(Document excerpt Opens)
Source: adapted from Maastricht University

How can you further improve healthcare with the use of ‘big data’? That question is central to many scientific studies worldwide. A research group originating from the Digital Society network (University of Maastricht, Tilburg, Twente and UMC Groningen) will be working on answers to this question. The research project ‘Artificial Intelligence in Medical Imaging for novel cancer User support (AMICUS)’ received a major grant as part of the Technology for Oncology II programme. The researchers will use a data infrastructure previously developed by André Dekker called Personal Health Train (PHT).

Analysing scans with AI

Imaging techniques, such as CT, MRI and PET scans, are an important source of information that help determine treatment choices for cancer patients. This involves enormous amounts of data, which until now have rarely been compared by researchers from different hospitals. By analysing images of large groups of patients using artificial intelligence, the AMICUS consortium, led by Professor André Dekker, wants to develop new knowledge that allows oncologists to better tailor treatment. The research group, which also includes the universities of Tilburg and Twente, the University Medical Center Groningen and IKNL, will develop the technology with which images from various hospitals can be analysed in a manner that also respects the privacy of patients. The PHT data infrastructure that was developed in Maastricht will serve as the blueprint for this new technology.
(Document excerpt Closes)
• Using the information:
[a] Answer these questions about the article on AMICUS:
(i) As part of which programme did the AMICUS project receive its grant?
(ii) Who developed the Personal Health Train data infrastructure?
(iii) Which imaging techniques does it name as sources of information for treatment choices?
[b] Can you carry the article on AMICUS forward from its final sentence?
(Dataset records Opens)
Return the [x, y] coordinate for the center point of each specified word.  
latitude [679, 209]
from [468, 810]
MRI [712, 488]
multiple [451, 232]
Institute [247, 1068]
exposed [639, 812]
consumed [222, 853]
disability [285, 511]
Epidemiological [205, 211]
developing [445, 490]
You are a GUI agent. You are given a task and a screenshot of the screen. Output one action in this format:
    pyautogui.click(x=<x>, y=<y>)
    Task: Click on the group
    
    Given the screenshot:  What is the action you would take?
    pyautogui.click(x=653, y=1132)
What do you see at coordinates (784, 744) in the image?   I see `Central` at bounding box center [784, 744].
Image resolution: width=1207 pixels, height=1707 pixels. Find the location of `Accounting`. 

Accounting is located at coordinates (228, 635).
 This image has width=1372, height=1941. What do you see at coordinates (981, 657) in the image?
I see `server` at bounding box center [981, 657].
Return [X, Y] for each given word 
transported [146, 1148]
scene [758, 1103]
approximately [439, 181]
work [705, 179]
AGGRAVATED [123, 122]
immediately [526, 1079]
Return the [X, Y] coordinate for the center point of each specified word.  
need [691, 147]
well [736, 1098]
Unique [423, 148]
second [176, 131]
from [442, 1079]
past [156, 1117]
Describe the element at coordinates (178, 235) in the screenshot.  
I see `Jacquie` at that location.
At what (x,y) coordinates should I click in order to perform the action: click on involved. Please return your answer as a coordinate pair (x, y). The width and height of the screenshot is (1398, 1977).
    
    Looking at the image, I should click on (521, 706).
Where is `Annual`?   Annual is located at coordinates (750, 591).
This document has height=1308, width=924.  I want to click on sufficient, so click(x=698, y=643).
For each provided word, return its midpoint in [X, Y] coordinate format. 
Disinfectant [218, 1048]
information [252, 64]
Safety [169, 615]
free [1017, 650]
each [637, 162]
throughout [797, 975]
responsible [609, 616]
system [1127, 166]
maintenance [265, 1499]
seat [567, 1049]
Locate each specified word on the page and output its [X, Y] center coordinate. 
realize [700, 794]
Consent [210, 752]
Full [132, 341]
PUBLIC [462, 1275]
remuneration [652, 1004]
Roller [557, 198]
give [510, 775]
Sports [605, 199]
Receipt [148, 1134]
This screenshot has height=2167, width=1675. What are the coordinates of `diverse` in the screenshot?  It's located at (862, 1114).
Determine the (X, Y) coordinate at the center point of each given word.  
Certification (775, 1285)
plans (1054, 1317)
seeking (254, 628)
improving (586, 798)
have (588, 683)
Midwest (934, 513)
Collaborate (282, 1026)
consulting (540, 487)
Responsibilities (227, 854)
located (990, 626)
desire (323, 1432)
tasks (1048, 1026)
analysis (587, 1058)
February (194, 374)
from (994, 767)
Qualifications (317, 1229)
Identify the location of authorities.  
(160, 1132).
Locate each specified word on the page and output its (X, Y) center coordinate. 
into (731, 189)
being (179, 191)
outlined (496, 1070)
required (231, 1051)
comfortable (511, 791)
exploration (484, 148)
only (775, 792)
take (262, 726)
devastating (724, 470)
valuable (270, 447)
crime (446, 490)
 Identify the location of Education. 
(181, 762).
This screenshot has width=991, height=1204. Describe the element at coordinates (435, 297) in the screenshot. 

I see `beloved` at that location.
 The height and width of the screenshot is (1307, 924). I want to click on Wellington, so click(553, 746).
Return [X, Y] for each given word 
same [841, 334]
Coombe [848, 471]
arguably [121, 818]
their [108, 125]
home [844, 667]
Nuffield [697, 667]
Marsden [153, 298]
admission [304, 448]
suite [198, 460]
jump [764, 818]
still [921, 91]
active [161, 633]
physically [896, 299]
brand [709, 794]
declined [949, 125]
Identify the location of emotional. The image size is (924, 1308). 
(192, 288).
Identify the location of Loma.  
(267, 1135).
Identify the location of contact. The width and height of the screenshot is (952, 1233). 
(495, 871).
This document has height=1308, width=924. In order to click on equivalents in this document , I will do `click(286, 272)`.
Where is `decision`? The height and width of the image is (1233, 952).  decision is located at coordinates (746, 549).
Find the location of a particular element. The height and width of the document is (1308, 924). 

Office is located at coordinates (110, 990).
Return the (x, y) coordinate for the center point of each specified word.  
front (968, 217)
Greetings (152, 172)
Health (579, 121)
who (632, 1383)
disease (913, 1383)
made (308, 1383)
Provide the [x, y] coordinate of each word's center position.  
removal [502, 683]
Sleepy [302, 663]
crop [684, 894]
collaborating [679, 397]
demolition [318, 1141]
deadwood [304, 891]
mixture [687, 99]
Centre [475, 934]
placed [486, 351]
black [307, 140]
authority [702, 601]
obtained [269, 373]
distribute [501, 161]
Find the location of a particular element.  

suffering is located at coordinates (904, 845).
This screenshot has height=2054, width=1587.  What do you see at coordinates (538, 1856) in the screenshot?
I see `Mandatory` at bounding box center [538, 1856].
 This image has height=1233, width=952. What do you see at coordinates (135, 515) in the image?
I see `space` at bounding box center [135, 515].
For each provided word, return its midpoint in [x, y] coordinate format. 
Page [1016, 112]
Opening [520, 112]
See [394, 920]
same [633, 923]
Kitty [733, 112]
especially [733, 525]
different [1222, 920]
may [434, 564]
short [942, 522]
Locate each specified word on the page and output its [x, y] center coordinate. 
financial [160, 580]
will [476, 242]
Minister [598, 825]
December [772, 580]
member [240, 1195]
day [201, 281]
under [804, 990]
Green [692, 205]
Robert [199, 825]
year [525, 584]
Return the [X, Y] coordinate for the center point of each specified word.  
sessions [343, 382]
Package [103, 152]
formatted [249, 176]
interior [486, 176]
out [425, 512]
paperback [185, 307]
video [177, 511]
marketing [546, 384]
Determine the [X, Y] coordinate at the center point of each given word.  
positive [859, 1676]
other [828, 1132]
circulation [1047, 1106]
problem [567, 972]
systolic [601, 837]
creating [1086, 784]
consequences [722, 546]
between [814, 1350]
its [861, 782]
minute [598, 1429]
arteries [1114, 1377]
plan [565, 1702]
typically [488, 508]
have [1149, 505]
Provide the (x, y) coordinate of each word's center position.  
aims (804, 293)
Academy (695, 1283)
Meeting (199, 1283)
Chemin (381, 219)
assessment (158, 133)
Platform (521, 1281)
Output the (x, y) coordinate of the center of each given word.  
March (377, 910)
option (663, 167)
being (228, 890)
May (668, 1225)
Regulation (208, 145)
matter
(Dataset records Closes)
• Answers to this exercise:
[a]
(i) The Technology for Oncology II programme.
(ii) André Dekker.
(iii) CT, MRI and PET scans.

[b]
Data infrastructure

Personal Health Train (PHT) is an open data system that was developed at Maastricht University by André Dekker’s research group. Academic hospitals from all over the country and research institute TNO are now working with this model. More importantly, it has reached national politics and is included as best practice in the AI ​​Strategic Action Plan that was recently presented by the Dutch government. This animated video provides a good explanation of how the technology works. Traditionally, medical data is collected and copied from one place to another. The Personal Health Train actually comes to the required data. It is a kind of ‘train’ (actually a search query or algorithm) that runs past various data stations to analyse the information there. This does not only have to be data from healthcare providers or insurers. For a forty-year-old male who has a heart attack during the Rotterdam marathon, it may also be interesting for a treating doctor or medical researcher to compare this man’s Strava data to his medical file. With PHT, that would be possible with the push of a button. Because the data remains at the source, the owner always maintains control of his or her data. In that sense, this is a privacy-friendly way of handling medical data. This data system also offers great opportunities for medical scientists. The AMICUS project is a good example of this.